**Document text**:
* * *

Tuesday, October 14, 2014

A not-so-successful day

After checking radar this morning and taking a quick peek at the short term models I voted to go all in for chasing today...and bag tomorrow morning. It looked to me that the main line was going to come thru a couple hours earlier than I'd originally thought so a Wednesday morning chase was not going to be viable.

Meanwhile a convective line fired out ahead of everything else, setting up between the U.S. Rte 29 and 501 corridors early this morning. Thus I rolled out of the driveway at 9 a.m. and headed toward Chatham VA where I reevaluated the situation. Noting that a line segment was steaming quickly northward from the Milton NC area I scooted east from Chatham on Rte 57. I watched the southern end go by but didn't see anything of real interest.

I continued east to Halifax and then to South Boston to intercept two more line segments moving northward into an area of >500 (j/kg) CAPE and 25+ knot low level shear. Wandering around the countryside west of South Boston I watched both segments stream by while dodging the heaviest rain and hearing a couple of peals of thunder. Here's a photo looking south at the end of the last segment:
The only feature of real interest came at the southern end of this final segment which showed a ragged lowering - not impressive enough to label a wallcloud - that corresponded to a couple of adjacent red/green pixels on the radar velocity scan. (I didn't get a photo of the feature.) That phase of the chase concluded about 2 p.m.

With no other convection to the south I took a break and rolled westward to Danville where I chilled for a while to await what I expected would be more action during the late afternoon. Unfortunately by 5 p.m. the radar was still empty of activity well upstream of my location so I called it a chase as I realized that the rest of the convection would occur after dark.

Not a great chase but not a bust either. Hey, it's October!!

Monday, October 13, 2014

Might have to head out at oh-dark-thirty Wednesday

The oncoming deep diving trough and associated weather system is still slowing down thanks to an increasing negative tilt and a few other factors (blocking ridge off the coast, etc). I plan to monitor short term models and radar Tuesday afternoon for any cells popping up ahead of the system and might just preposition east of the mountains for the late afternoon.

Meanwhile Wednesday morning looks like a painfully early rise time in order to get ahead of the action. Here's today's 18Z 4km NAM radar representation for 12Z (8 am) Wednesday:
This squall line is actually 60-70 miles west of where this morning's model run had it located at 8 am Wednesday. Even so to get set up ahead of it will mean me leaving home by 0630 and heading for (probably) Danville. If it is delayed this much I may have a chance at seeing something over the Piedmont during the late morning or early afternoon. 

Keeping my fingers crossed for a chaseable setup!!

Sunday, October 12, 2014

Late Tuesday and early Wednesday?

The mighty Euro model has arm-wrestled the GFS into agreeing with slowing down the eastward progression of the long wave trough. That may mean convection won't happen until very late Tuesday, perhaps after dark. The flip side is that there may be chaseable storms Wednesday morning / early afternoon over the Piedmont.

* * *

**Listed records**:
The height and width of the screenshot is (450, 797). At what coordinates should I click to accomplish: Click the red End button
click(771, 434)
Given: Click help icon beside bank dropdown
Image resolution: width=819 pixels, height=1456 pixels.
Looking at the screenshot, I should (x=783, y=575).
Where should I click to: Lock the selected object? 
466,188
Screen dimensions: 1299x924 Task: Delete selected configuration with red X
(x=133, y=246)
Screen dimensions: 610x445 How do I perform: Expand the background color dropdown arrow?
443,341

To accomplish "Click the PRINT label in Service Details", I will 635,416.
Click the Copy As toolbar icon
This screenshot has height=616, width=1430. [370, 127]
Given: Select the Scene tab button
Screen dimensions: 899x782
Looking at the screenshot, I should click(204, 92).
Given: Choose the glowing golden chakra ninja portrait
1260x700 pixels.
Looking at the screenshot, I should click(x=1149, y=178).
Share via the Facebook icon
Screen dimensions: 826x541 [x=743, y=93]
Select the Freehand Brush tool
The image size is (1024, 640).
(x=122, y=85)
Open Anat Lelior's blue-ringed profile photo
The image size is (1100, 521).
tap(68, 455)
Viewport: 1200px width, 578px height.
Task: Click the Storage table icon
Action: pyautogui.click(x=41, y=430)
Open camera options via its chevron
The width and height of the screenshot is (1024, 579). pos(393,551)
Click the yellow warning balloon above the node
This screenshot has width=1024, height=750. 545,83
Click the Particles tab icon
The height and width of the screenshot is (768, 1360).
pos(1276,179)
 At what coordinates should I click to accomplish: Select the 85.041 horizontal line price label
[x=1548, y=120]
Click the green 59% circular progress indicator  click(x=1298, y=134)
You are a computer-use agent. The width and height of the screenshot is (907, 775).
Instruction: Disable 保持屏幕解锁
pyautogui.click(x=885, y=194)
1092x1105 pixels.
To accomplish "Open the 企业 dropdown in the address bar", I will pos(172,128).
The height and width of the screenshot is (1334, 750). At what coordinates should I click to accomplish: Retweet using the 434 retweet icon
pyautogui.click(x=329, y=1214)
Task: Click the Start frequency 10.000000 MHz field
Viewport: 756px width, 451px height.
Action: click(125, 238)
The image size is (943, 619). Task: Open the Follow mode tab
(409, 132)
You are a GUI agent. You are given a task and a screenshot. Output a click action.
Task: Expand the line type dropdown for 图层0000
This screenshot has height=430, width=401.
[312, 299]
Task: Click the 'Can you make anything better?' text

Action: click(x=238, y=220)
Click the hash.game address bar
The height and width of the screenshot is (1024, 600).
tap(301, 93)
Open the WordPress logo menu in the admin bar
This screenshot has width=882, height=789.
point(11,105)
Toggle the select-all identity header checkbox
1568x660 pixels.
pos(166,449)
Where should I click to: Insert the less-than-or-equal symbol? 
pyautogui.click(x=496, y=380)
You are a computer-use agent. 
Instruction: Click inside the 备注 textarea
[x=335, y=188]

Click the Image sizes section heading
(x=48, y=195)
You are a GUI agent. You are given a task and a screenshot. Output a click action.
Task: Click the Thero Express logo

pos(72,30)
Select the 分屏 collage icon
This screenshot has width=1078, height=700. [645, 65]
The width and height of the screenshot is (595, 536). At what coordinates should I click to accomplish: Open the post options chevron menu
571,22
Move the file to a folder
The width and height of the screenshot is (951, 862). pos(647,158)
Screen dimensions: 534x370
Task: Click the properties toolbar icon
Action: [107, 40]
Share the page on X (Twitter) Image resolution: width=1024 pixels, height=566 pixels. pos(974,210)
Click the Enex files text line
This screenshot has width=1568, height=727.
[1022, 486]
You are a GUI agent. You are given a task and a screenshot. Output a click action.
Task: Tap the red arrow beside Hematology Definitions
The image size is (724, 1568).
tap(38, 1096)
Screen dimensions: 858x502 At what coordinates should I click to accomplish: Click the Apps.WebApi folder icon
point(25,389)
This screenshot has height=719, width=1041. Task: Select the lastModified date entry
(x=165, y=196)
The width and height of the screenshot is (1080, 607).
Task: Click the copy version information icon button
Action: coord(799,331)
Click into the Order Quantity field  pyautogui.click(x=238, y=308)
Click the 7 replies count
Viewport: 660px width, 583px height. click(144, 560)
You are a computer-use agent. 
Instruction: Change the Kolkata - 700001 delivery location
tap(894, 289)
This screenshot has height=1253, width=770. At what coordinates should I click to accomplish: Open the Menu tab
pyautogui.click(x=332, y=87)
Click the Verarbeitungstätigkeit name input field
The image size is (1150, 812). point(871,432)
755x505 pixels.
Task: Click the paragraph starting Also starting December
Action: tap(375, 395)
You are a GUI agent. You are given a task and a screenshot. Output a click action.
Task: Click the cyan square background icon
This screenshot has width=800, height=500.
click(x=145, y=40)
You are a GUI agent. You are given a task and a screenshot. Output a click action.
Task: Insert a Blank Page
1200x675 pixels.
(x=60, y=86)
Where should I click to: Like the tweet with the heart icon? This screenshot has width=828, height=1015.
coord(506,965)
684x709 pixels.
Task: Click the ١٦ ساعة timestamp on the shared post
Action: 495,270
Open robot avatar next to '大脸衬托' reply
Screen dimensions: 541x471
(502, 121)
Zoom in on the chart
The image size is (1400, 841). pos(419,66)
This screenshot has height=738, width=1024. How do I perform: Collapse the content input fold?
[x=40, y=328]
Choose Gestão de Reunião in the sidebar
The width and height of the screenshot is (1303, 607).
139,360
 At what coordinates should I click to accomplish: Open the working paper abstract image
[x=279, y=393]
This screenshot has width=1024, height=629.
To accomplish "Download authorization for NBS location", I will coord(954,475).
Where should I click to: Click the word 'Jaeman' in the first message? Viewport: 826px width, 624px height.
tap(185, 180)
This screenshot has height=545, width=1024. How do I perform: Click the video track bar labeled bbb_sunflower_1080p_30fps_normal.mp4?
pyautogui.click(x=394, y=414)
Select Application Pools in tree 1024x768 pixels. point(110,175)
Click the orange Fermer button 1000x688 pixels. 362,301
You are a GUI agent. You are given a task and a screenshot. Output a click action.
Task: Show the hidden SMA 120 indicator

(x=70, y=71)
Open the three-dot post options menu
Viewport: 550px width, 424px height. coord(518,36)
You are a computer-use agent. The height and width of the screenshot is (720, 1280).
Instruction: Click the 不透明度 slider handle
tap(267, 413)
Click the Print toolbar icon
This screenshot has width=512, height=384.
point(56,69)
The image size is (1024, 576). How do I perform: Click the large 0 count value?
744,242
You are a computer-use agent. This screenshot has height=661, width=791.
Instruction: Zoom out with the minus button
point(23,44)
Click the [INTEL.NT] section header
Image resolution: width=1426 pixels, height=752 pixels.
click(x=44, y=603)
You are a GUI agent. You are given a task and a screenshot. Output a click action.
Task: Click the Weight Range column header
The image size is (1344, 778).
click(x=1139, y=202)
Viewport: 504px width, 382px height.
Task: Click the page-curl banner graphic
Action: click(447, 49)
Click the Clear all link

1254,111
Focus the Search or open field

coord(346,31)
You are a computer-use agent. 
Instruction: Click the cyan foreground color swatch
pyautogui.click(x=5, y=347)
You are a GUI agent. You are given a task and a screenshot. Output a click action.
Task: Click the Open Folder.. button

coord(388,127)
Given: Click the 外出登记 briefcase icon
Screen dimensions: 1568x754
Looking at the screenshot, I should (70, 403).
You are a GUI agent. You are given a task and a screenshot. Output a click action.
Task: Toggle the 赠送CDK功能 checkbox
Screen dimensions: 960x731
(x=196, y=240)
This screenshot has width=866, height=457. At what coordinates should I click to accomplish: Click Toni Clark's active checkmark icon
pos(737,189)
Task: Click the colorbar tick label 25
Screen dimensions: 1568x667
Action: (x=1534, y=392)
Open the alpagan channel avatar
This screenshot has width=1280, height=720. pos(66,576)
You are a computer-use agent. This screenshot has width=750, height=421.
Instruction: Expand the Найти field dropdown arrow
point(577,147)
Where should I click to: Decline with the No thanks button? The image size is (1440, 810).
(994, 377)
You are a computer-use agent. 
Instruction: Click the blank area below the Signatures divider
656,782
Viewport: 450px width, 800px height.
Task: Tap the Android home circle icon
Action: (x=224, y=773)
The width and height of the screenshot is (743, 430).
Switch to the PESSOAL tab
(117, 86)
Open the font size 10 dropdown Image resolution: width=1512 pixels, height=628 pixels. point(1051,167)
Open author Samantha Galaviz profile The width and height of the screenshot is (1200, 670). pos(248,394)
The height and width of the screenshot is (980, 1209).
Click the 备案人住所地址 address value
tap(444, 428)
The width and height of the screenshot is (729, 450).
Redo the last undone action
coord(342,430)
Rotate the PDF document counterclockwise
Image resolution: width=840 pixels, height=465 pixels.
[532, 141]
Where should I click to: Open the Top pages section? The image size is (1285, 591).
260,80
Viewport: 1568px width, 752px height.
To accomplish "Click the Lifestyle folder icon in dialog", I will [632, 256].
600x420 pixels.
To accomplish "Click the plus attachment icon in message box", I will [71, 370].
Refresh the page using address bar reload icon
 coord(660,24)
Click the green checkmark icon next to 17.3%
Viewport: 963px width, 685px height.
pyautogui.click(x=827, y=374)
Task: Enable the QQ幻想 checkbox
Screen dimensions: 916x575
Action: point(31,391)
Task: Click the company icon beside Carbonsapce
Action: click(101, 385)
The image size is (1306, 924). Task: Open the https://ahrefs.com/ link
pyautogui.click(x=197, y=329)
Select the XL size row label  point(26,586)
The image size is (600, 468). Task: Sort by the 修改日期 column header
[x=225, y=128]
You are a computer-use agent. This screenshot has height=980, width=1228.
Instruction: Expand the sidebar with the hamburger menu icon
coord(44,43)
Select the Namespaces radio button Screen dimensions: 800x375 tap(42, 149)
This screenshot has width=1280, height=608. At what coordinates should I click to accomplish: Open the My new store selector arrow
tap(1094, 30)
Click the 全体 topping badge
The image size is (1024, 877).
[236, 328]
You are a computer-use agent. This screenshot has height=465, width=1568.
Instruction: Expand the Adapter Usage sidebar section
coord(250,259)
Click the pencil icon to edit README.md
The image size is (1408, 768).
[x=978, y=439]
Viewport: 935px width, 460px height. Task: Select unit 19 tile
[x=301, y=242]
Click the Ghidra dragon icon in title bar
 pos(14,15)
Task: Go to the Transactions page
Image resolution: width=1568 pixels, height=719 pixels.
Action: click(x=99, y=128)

* * *

In the storm-chasing blog, at what time did the writer leave the driveway on October 14, 2014?

**Exercise solution**:
9 a.m.